* [Data in this exercise]
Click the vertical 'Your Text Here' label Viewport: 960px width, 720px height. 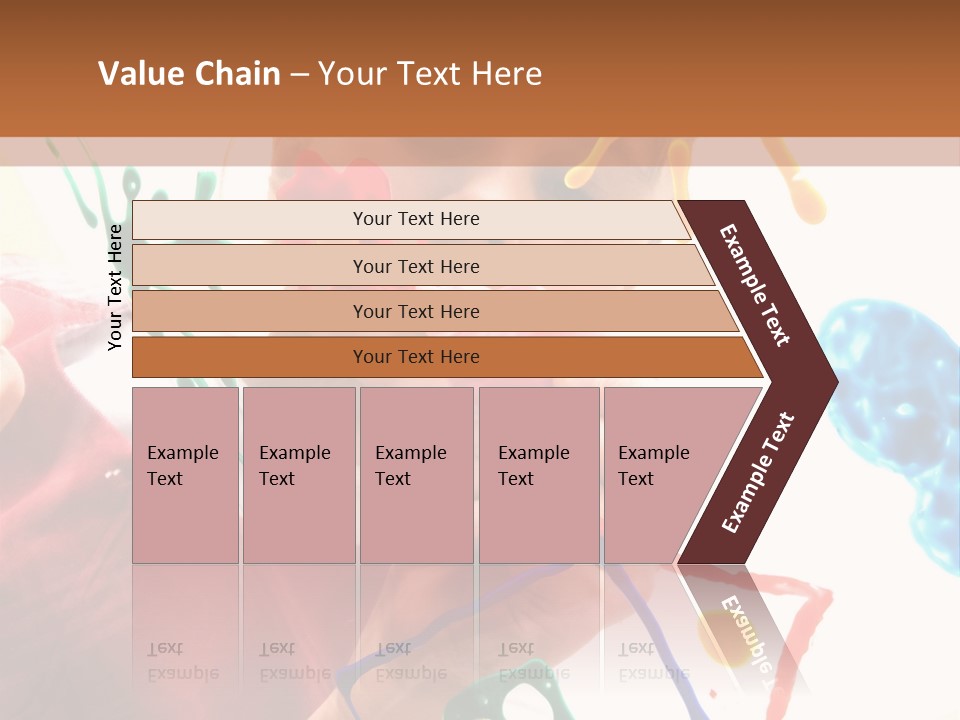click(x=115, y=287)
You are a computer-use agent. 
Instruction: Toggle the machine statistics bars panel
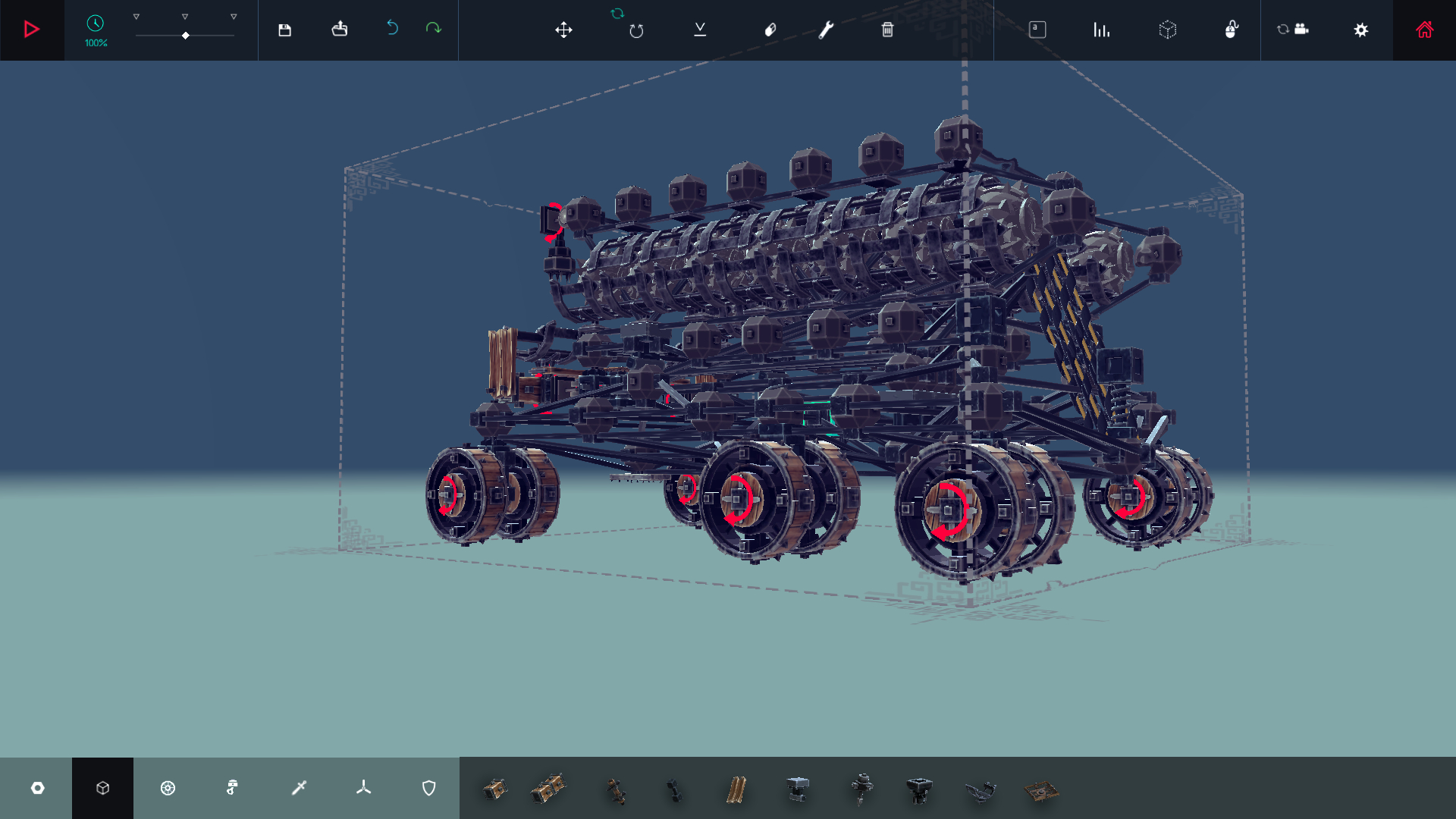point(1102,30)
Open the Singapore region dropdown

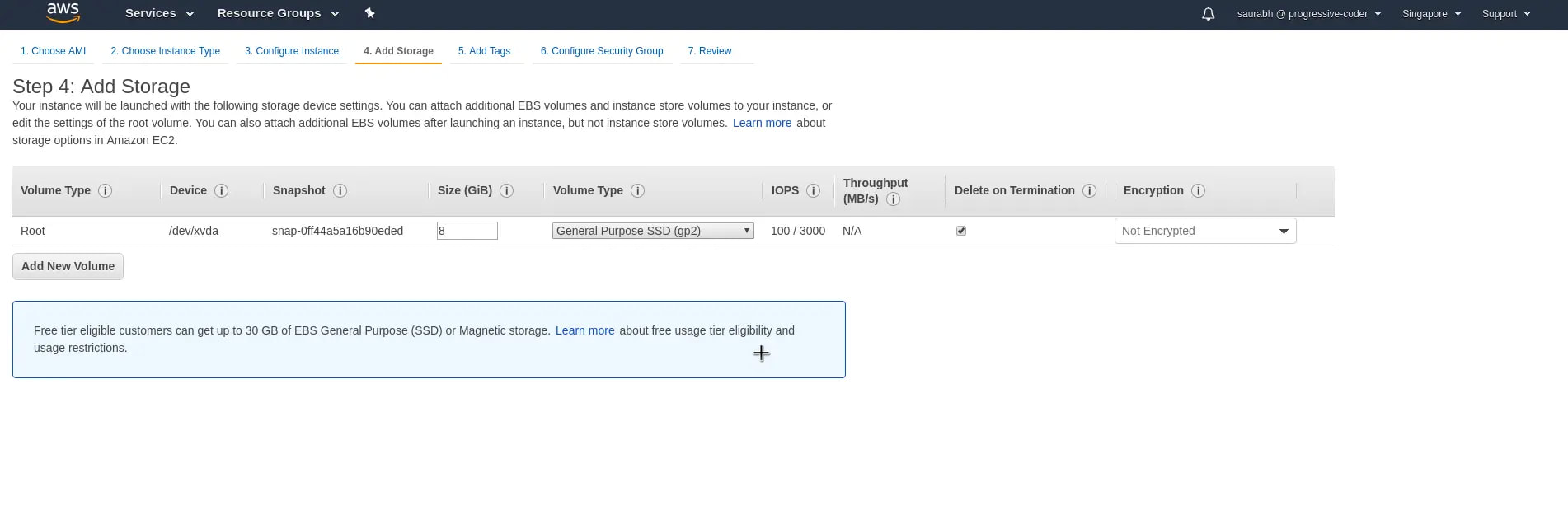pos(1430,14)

* [Work item]
Transcribe only the lines from the line holding "Instruction: Toggle the" to the final line of the listing above. Keep them exact, include both ends, and skip the pictures.

* [Response to the task]
Instruction: Toggle the machine statistics bars panel
point(1102,30)
Open the Singapore region dropdown

pos(1430,14)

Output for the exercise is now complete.